[Stored data]

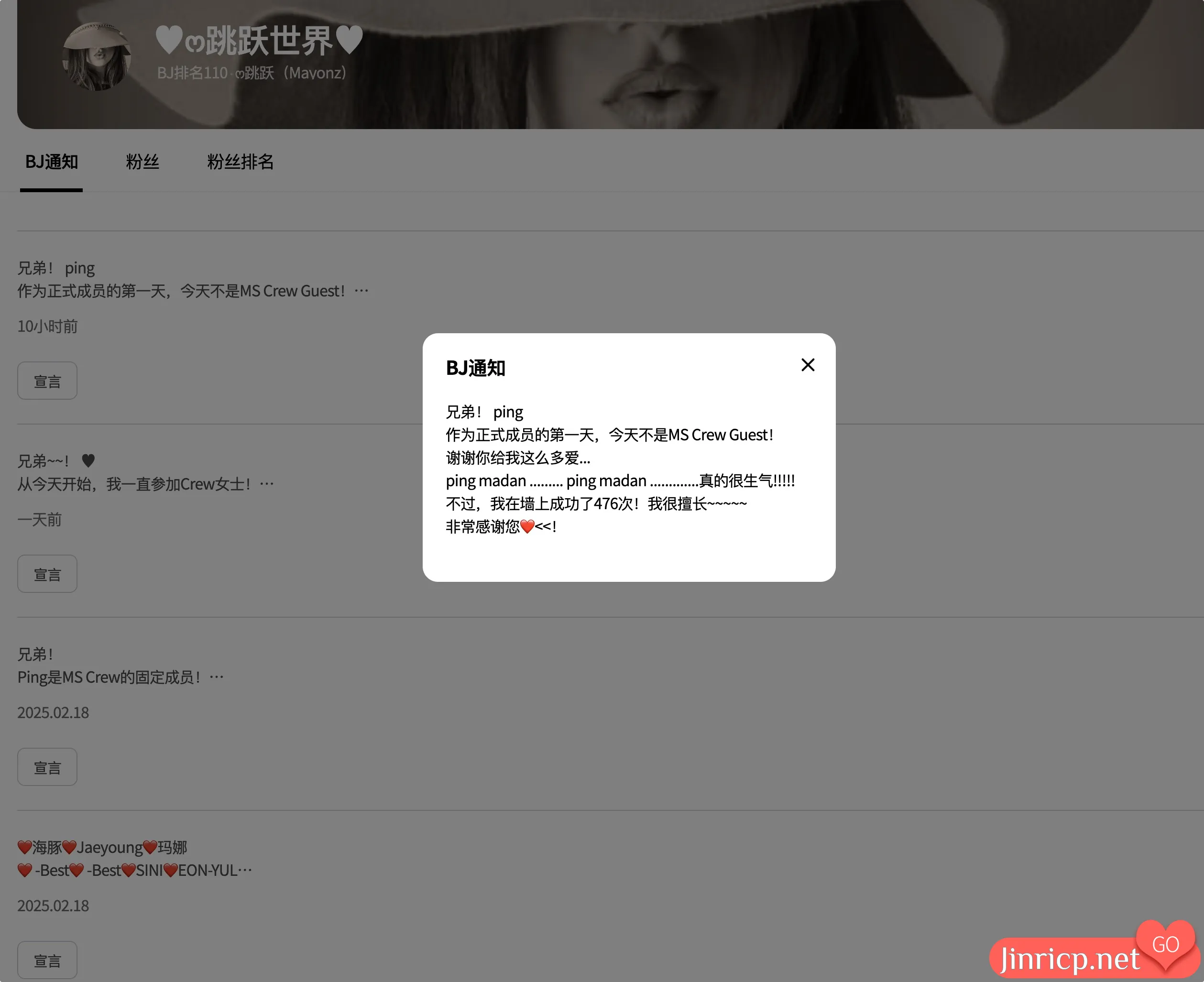Click the red heart emoji in the popup text
1204x982 pixels.
(x=527, y=527)
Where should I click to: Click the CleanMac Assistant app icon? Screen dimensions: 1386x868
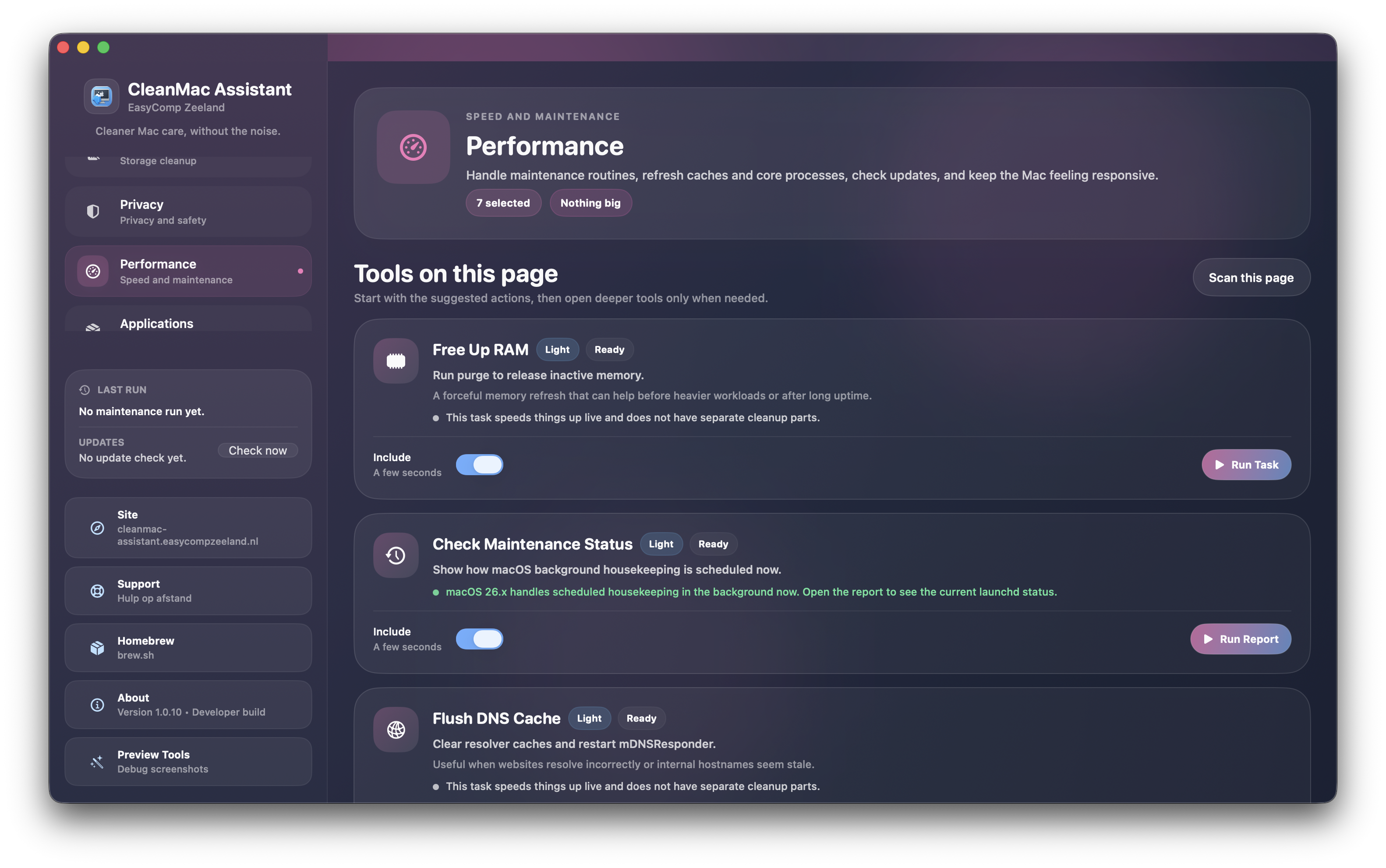click(101, 96)
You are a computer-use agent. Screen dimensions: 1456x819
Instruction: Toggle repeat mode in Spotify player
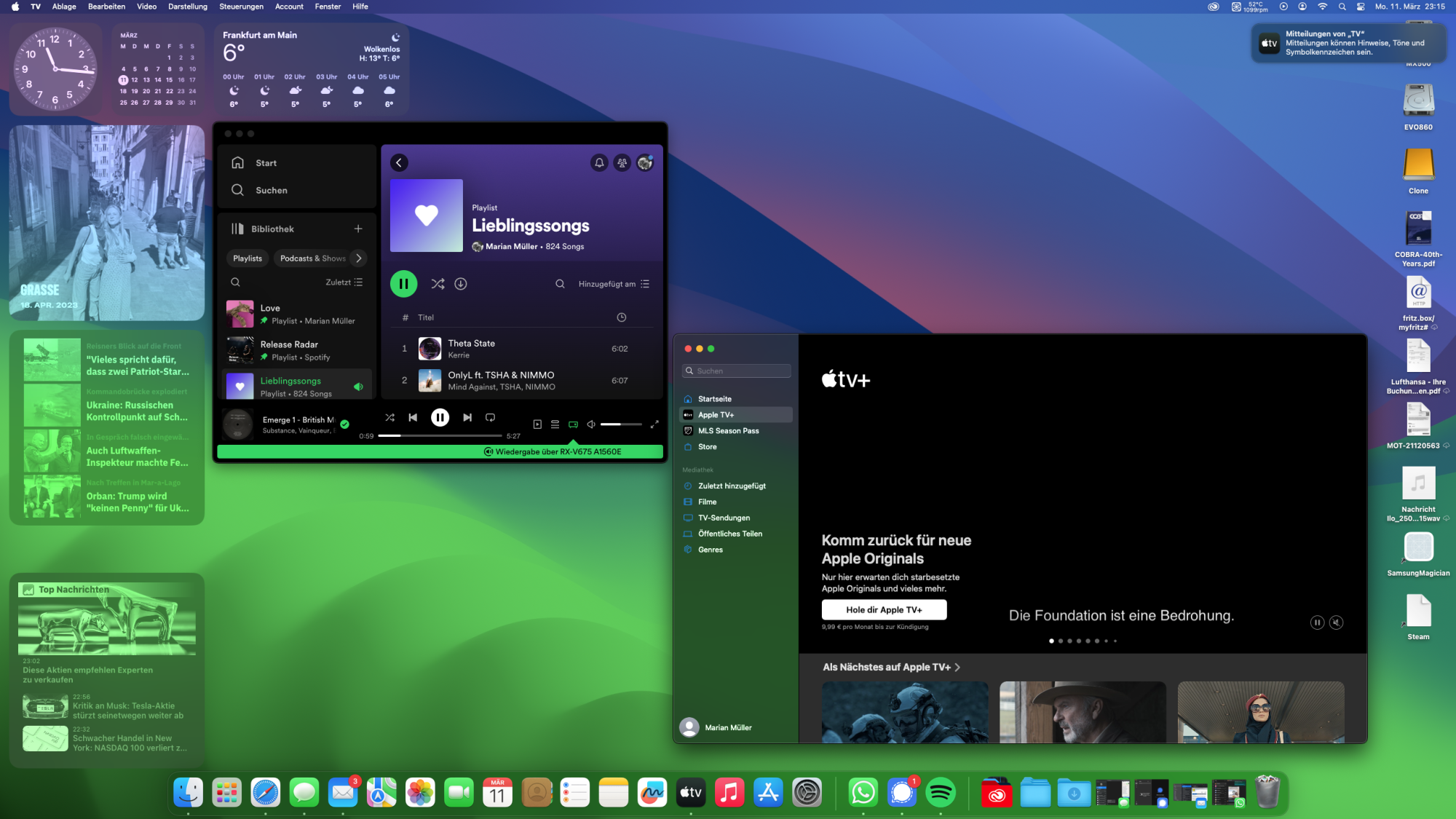tap(490, 418)
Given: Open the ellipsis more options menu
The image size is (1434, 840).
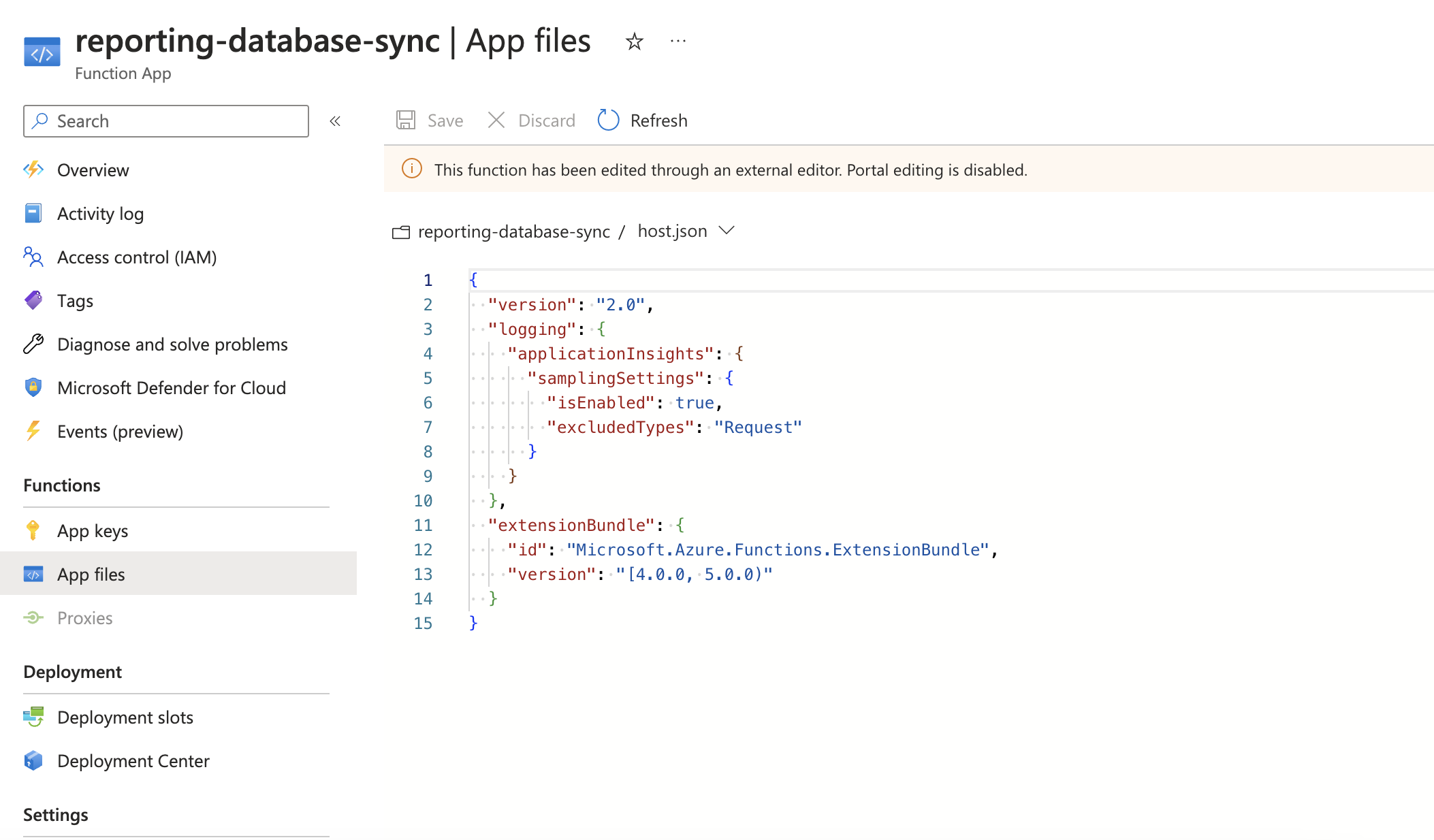Looking at the screenshot, I should 678,42.

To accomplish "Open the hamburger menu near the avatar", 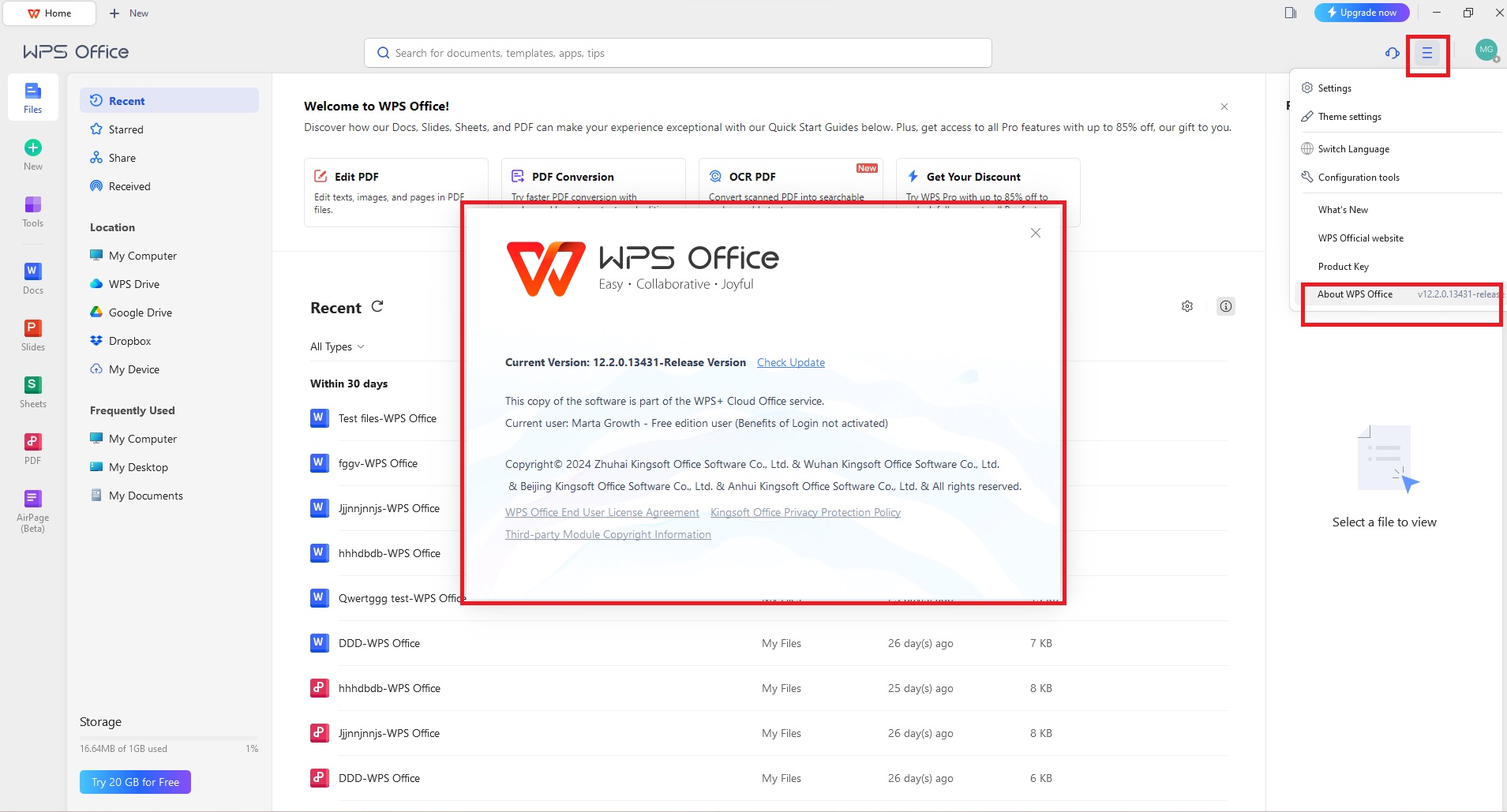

▶ What the task asks
Omit the pictures, then extract verbatim only those lines that fall between the line containing "Given: Open the ellipsis more options menu" and the final line of the records above, both included.

▶ Exercise result
Given: Open the ellipsis more options menu
The image size is (1434, 840).
Looking at the screenshot, I should 678,42.

To accomplish "Open the hamburger menu near the avatar", 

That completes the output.